Rewrite the stretch of rows from the start through the line containing "Volunteering (925, 305)", changing "Submit a talk" to "Submit a proposal" and keeping everything else the same.

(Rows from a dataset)
************
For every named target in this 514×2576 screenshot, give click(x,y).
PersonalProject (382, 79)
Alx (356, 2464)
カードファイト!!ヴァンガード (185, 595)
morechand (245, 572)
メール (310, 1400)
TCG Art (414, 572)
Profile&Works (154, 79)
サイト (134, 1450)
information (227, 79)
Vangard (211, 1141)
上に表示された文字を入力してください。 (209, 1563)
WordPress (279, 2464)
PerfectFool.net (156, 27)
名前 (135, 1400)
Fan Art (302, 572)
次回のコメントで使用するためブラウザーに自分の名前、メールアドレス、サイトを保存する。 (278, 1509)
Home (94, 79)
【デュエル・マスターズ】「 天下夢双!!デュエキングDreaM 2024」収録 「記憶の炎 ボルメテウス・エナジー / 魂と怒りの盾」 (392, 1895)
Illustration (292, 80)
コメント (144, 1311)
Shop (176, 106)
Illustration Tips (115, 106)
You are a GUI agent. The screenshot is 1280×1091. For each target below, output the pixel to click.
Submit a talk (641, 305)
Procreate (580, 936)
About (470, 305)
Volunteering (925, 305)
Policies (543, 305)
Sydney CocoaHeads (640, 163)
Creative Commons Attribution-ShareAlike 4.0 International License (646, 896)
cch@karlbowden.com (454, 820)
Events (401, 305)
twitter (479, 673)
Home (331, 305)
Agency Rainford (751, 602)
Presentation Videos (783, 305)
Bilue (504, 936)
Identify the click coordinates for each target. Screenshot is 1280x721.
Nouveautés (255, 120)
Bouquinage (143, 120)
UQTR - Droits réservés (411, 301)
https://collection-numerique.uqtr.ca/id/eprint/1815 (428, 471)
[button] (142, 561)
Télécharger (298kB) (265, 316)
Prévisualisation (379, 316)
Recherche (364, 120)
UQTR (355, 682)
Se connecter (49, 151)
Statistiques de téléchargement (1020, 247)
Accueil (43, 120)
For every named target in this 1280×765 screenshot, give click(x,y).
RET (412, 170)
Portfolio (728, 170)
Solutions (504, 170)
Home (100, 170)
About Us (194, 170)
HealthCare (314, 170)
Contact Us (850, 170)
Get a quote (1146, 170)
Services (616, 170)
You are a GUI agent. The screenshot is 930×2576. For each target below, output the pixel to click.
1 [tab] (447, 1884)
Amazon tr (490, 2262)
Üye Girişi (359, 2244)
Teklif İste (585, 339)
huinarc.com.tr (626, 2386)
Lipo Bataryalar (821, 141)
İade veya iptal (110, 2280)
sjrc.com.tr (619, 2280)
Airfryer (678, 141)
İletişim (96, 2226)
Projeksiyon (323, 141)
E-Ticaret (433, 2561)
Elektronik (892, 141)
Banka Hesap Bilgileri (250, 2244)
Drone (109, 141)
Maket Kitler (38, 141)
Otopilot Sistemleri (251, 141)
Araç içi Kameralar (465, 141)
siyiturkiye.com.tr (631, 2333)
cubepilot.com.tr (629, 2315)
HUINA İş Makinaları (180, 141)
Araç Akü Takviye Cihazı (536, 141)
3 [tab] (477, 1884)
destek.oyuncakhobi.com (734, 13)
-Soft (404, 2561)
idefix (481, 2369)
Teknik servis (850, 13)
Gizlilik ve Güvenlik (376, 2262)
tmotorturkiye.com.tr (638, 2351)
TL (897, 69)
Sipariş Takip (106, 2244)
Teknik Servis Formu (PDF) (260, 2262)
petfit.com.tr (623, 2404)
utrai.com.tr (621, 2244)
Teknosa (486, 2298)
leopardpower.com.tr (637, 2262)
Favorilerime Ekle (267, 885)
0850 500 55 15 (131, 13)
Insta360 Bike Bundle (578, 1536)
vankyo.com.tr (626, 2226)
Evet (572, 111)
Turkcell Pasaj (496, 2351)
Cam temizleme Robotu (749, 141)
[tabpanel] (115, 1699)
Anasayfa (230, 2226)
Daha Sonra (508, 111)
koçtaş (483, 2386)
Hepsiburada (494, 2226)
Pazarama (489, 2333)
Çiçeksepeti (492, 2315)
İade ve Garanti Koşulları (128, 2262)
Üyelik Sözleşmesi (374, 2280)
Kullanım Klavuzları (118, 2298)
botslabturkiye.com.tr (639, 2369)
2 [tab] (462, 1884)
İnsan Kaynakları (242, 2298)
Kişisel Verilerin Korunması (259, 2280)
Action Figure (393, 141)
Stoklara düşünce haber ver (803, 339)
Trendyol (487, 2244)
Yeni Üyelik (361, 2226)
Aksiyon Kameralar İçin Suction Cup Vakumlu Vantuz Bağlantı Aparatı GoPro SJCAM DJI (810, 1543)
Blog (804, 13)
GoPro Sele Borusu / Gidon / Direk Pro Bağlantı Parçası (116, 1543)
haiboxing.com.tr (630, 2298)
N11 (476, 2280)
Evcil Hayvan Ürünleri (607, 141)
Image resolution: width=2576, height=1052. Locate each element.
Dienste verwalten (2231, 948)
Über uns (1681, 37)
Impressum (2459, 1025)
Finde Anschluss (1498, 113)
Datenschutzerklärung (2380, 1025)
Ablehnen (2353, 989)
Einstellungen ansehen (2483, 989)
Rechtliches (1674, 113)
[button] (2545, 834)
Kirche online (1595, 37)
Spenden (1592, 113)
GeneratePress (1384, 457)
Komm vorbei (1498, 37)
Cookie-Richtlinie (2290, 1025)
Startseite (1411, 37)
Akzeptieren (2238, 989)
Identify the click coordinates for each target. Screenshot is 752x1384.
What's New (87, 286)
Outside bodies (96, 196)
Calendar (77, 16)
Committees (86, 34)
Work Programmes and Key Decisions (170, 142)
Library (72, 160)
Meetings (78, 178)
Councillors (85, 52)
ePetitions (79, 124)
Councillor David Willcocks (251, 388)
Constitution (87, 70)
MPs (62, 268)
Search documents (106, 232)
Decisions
************
• ANSWER FOR THIS EXERCISE:
For every named target in this 514×2576 screenshot, give click(x,y).
PersonalProject (382, 79)
Alx (356, 2464)
カードファイト!!ヴァンガード (185, 595)
morechand (245, 572)
メール (310, 1400)
TCG Art (414, 572)
Profile&Works (154, 79)
サイト (134, 1450)
information (227, 79)
Vangard (211, 1141)
上に表示された文字を入力してください。 (209, 1563)
WordPress (279, 2464)
PerfectFool.net (156, 27)
名前 (135, 1400)
Fan Art (302, 572)
次回のコメントで使用するためブラウザーに自分の名前、メールアドレス、サイトを保存する。 (278, 1509)
Home (94, 79)
【デュエル・マスターズ】「 天下夢双!!デュエキングDreaM 2024」収録 「記憶の炎 ボルメテウス・エナジー / 魂と怒りの盾」 (392, 1895)
Illustration (292, 80)
コメント (144, 1311)
Shop (176, 106)
Illustration Tips (115, 106)
You are a GUI agent. The screenshot is 1280×1091. For each target below, output the pixel to click.
Submit a proposal (641, 305)
Procreate (580, 936)
About (470, 305)
Volunteering (925, 305)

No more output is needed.